-- MATERIAL FOR THIS EXERCISE follows --
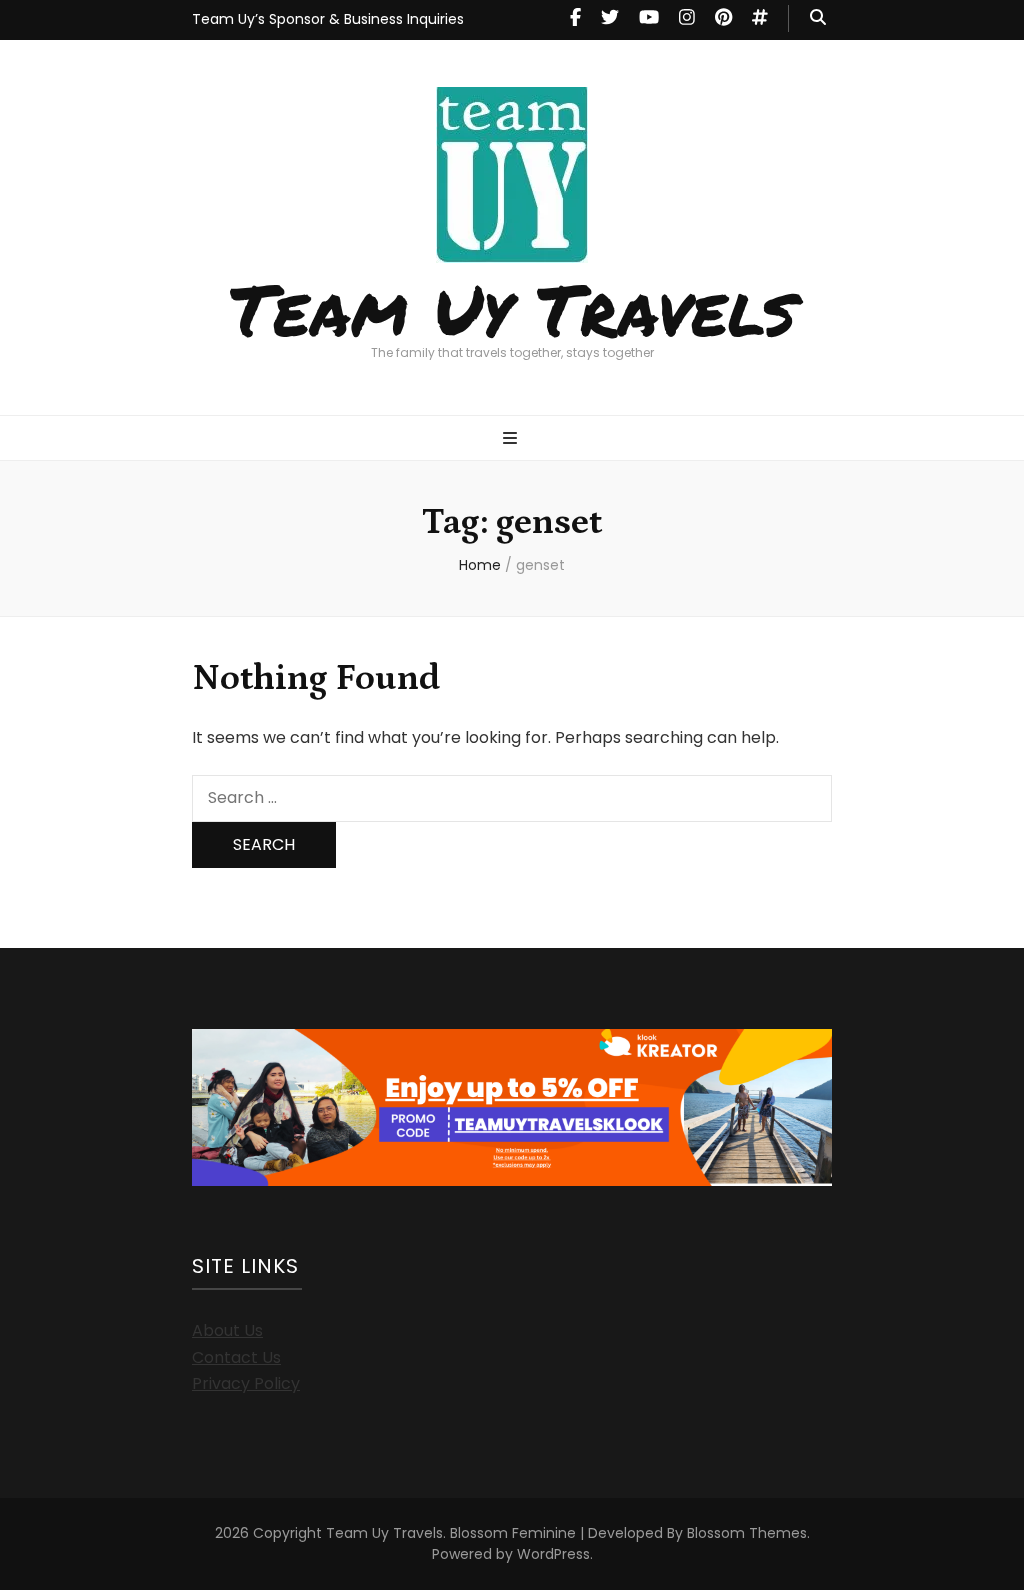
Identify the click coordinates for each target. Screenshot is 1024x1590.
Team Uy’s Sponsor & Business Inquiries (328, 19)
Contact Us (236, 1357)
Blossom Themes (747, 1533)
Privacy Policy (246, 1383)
-- MATERIAL FOR THIS EXERCISE concluded --
-- MATERIAL FOR THIS EXERCISE follows --
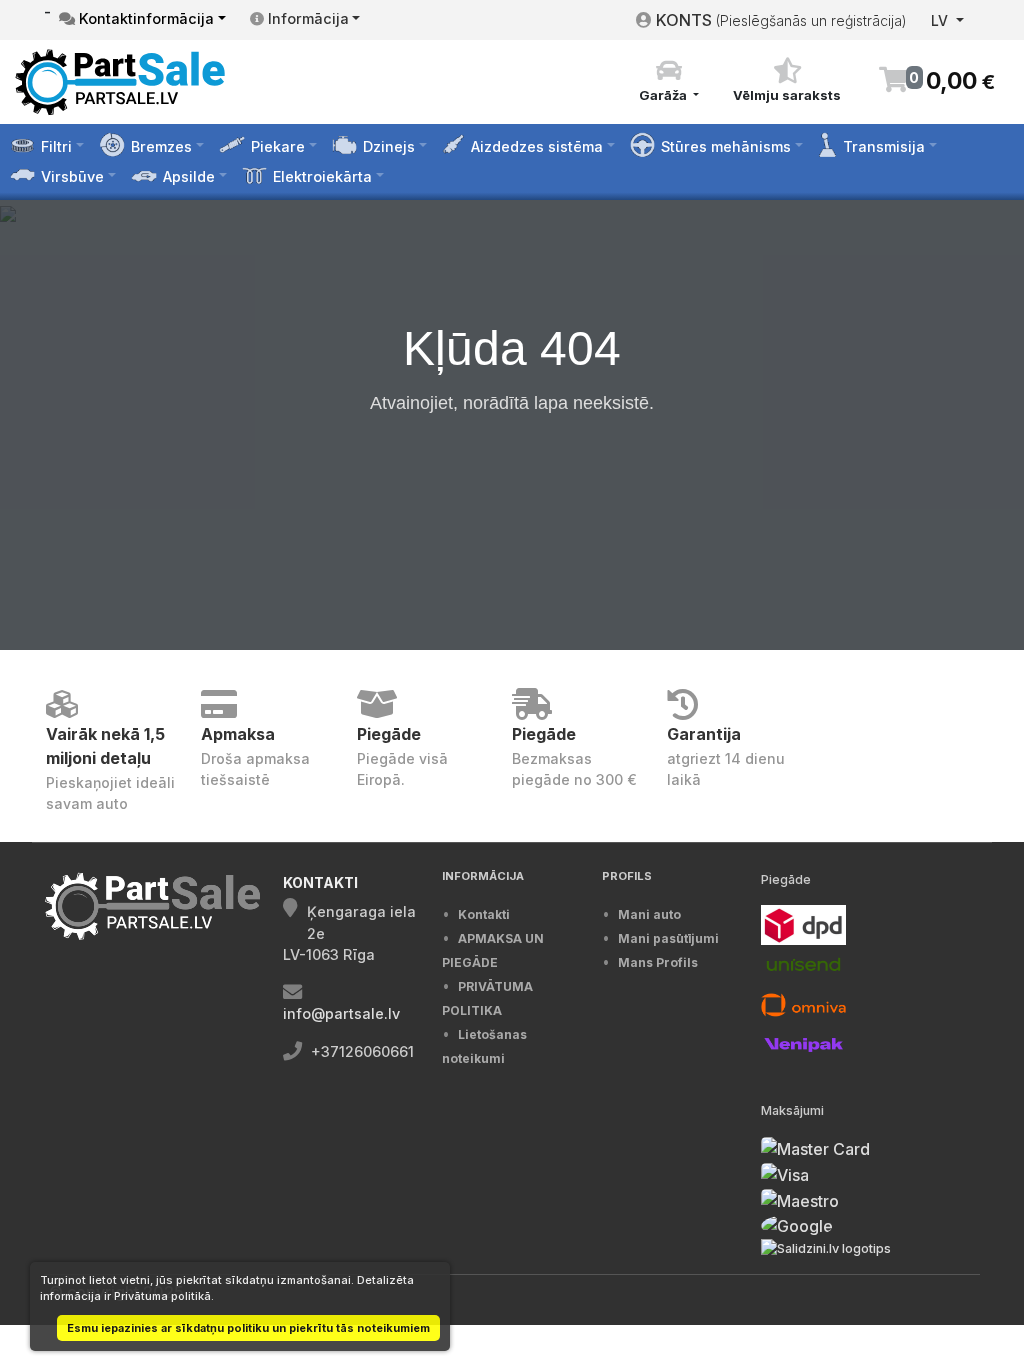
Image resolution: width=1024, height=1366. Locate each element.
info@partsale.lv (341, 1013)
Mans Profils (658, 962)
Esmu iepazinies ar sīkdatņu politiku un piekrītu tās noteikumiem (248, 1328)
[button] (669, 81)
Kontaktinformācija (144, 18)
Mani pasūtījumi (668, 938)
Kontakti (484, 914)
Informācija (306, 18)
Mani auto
-- MATERIAL FOR THIS EXERCISE concluded --
-- MATERIAL FOR THIS EXERCISE follows --
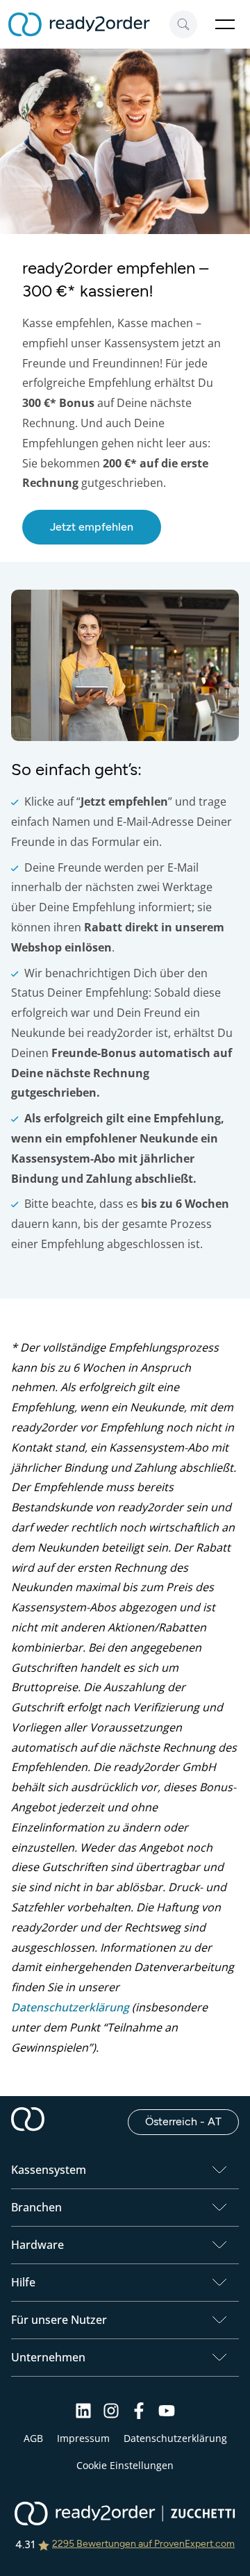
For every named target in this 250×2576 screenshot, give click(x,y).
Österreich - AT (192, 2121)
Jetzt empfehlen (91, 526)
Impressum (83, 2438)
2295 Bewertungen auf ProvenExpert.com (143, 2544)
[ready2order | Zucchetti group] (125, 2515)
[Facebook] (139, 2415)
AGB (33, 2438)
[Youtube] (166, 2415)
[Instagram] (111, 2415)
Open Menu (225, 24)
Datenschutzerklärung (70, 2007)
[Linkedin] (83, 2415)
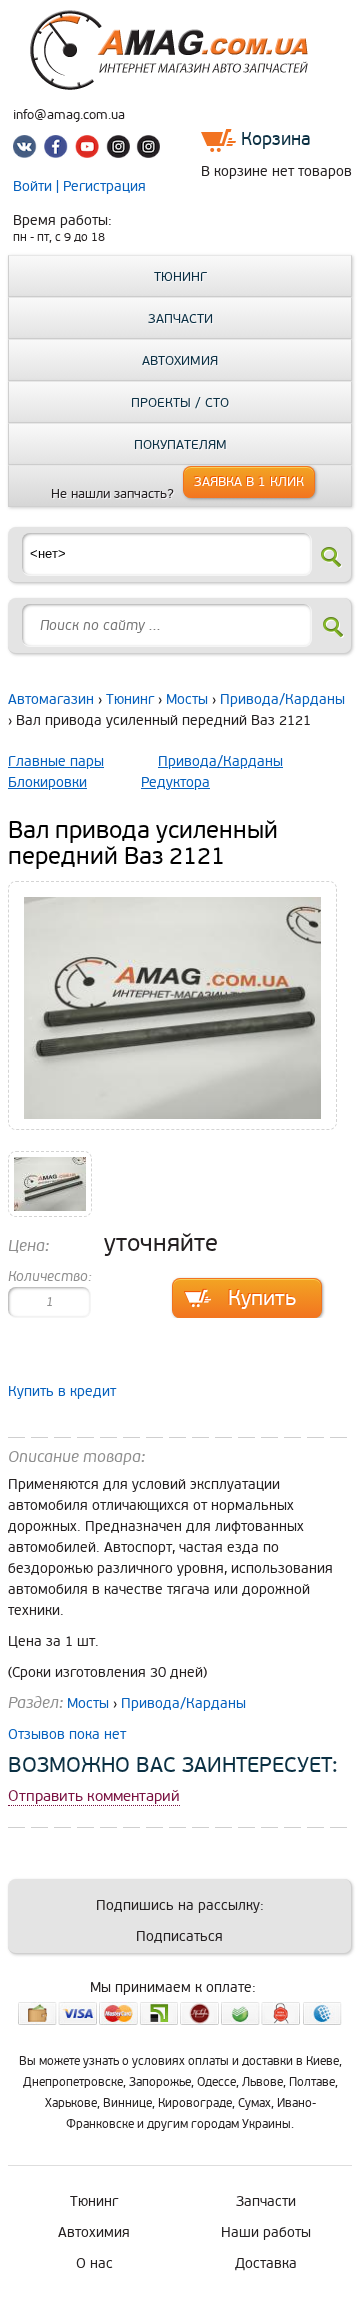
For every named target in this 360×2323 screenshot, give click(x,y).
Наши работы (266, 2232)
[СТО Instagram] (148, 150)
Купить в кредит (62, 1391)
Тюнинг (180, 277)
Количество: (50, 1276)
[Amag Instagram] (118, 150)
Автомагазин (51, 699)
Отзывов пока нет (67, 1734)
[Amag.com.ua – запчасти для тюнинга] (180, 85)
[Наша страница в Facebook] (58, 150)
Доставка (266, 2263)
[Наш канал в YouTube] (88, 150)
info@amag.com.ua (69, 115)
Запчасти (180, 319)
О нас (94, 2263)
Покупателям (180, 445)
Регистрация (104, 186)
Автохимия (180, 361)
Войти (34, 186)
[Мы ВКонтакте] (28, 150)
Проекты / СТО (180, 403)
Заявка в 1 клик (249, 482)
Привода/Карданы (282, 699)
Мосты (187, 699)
-- MATERIAL FOR THIS EXERCISE concluded --
> _WHAT THE TASK REQUIRES_: Lines wanted from the listing above: the line with "Identify the click" up to and including the line with "Privacy Policy (246, 1383)". Please write them out exactly, adding nothing else.

> _TASK RESPONSE_:
Identify the click coordinates for each target. Screenshot is 1024x1590.
Team Uy’s Sponsor & Business Inquiries (328, 19)
Contact Us (236, 1357)
Blossom Themes (747, 1533)
Privacy Policy (246, 1383)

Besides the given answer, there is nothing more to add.